I was recently asked to find a way to perform some simple data analytics across some data within D365FO. In my case, this was audit data that could easily be millions of records so just exporting to an Excel file to do this was not really an option. Instead I wanted to build a simple form that would perform the analysis for me.

Note: This could also be done very easily within a full data analytics tool like Power BI

Requirements

In our scenario I had audit data that included a table name of the table impacted by the change and user id of the user who made the change as well as a timestamp of when the change occurred.

1) Wanted to do a count of these two columns to get a ‘number of records by table’ and ‘number of records by user’ output

2) Wanted to be able to apply date filtering to be able to say during this time range here are the number of changes that occurred for each output

Design

Normal QueryBuildRange operations don’t really accomplish what we are trying to do above, as we don’t really want to filter the data.
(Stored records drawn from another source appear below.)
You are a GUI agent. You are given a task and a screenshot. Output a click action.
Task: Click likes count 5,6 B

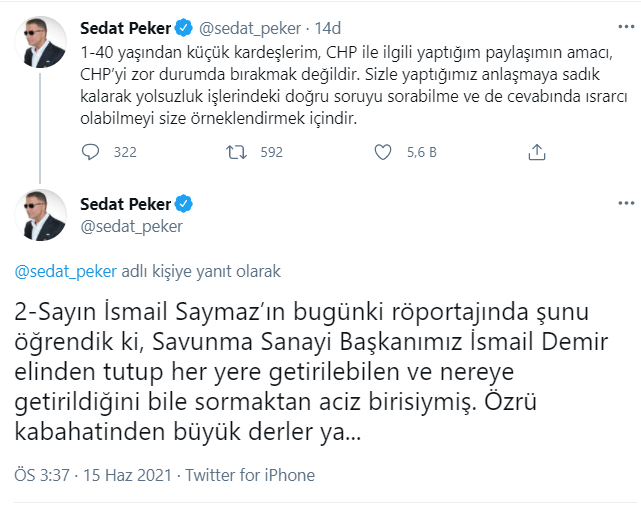(420, 152)
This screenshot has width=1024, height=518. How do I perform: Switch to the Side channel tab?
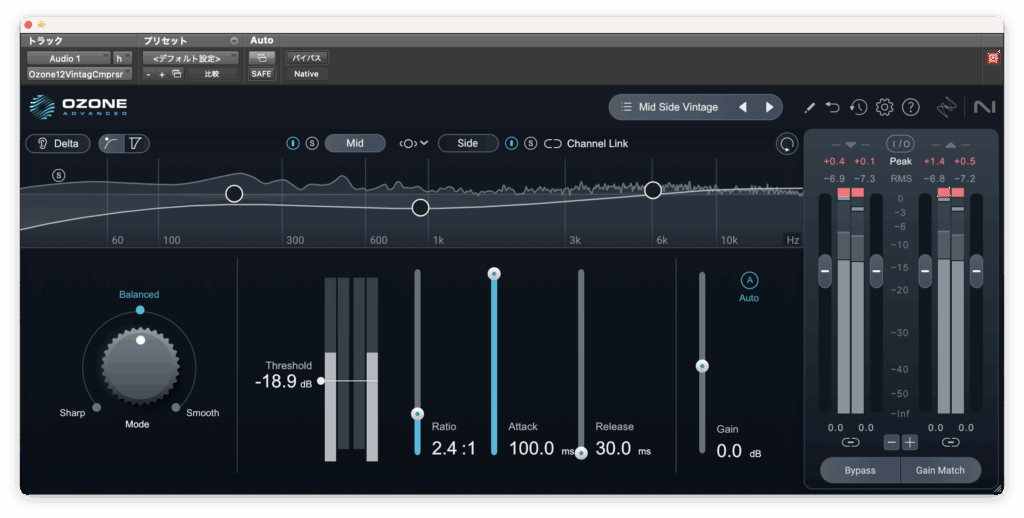pyautogui.click(x=468, y=143)
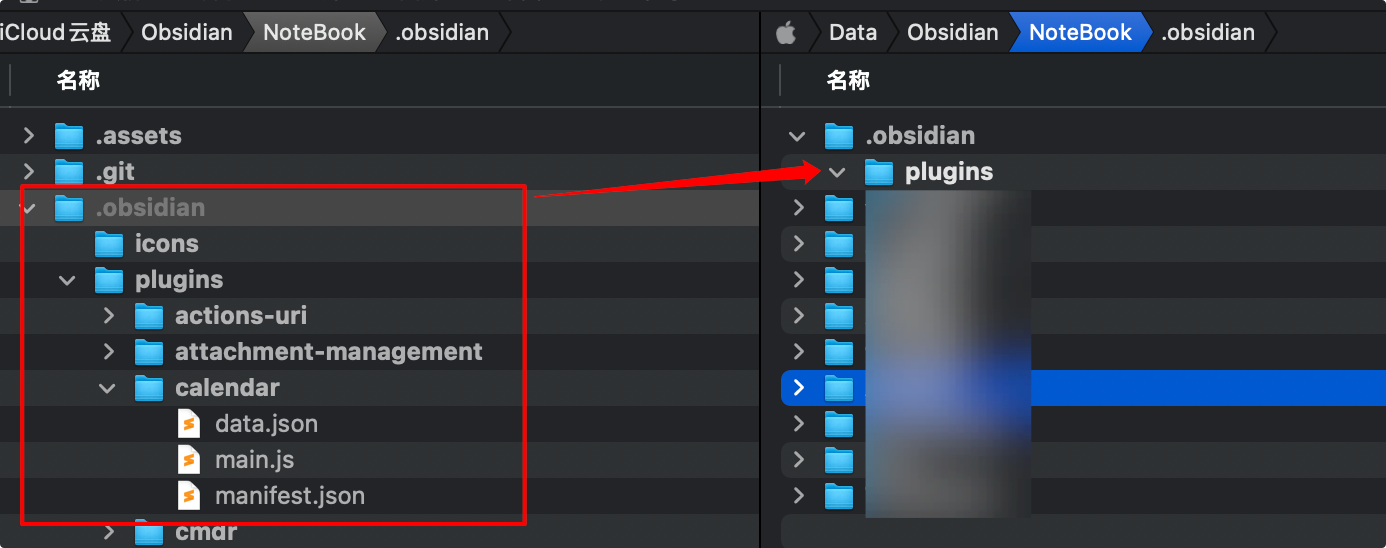Expand the actions-uri folder

pyautogui.click(x=109, y=316)
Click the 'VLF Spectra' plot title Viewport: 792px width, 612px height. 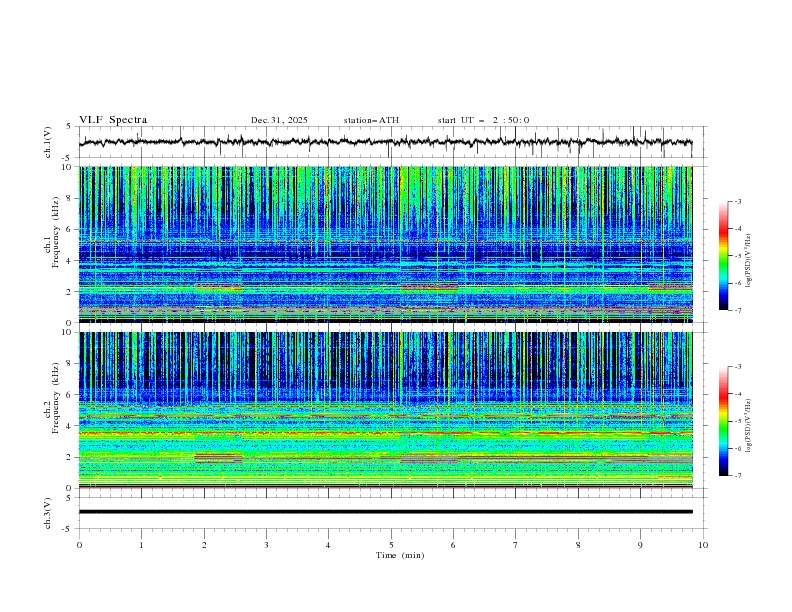(113, 120)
Instead what we would really want to do is write a SELECT statement to do a GROUP BY and use that as the data source. The available options to do something like this are to use temporary tables, either an in-memory table or a tempdb table.
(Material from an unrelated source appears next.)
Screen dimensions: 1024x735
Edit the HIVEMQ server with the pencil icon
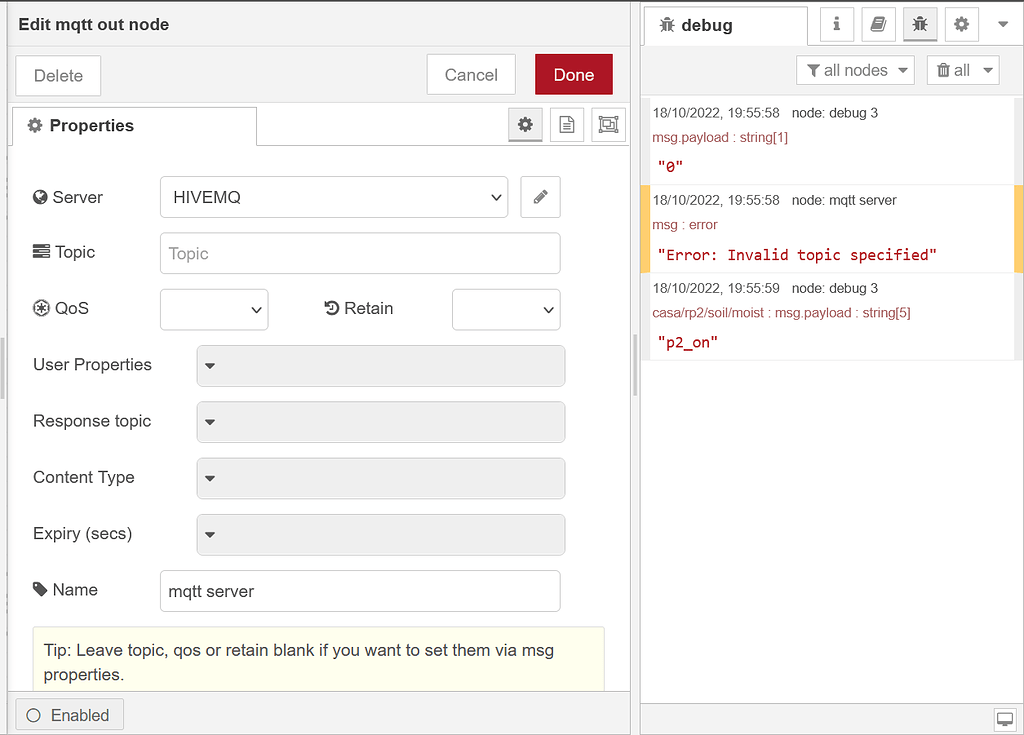pos(540,197)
1) I started by creating two temporary tables, these tables included a name column (of the user or table) and a count column to show the count of the records of this type.  To create the temp table, I created a table object in X++ and then changed the Table Type to TempDB

2) I then created a new form and added both temp tables as data sources

3) On the form, I wanted to create two grids one for each tempdb. For each grid object, I set the data source as the form datasource from the previous step

4) Next I modified the form code, there are a couple

  • In the init() method, be sure to set the datasource linkPhysicalTableInstance() as an instance of the temp table
  • In the executeQuery() method, there are a couple points:
    • Remove all data from the temp table
    • Created a SELECT statement to perform the GROUP BY function on the data fields, including the start and end dates from the date filter on the form
    • Insert the aggregated records into the temp table

5) On the form I created a start/end date time fields, so I wanted the grids to update based on any changes to those fields. By doing this any time either the start or end dates were updated the executeQuery() function from both

6) The final result looks like the form below, it includes a start and end date fields that control the records in the grids which show the ‘changes by user’ and ‘changes by table’ record counts.

Conclusion

The above process shows how you can use temp tables to perform simple data analytics and utilize it as a data source for a grid.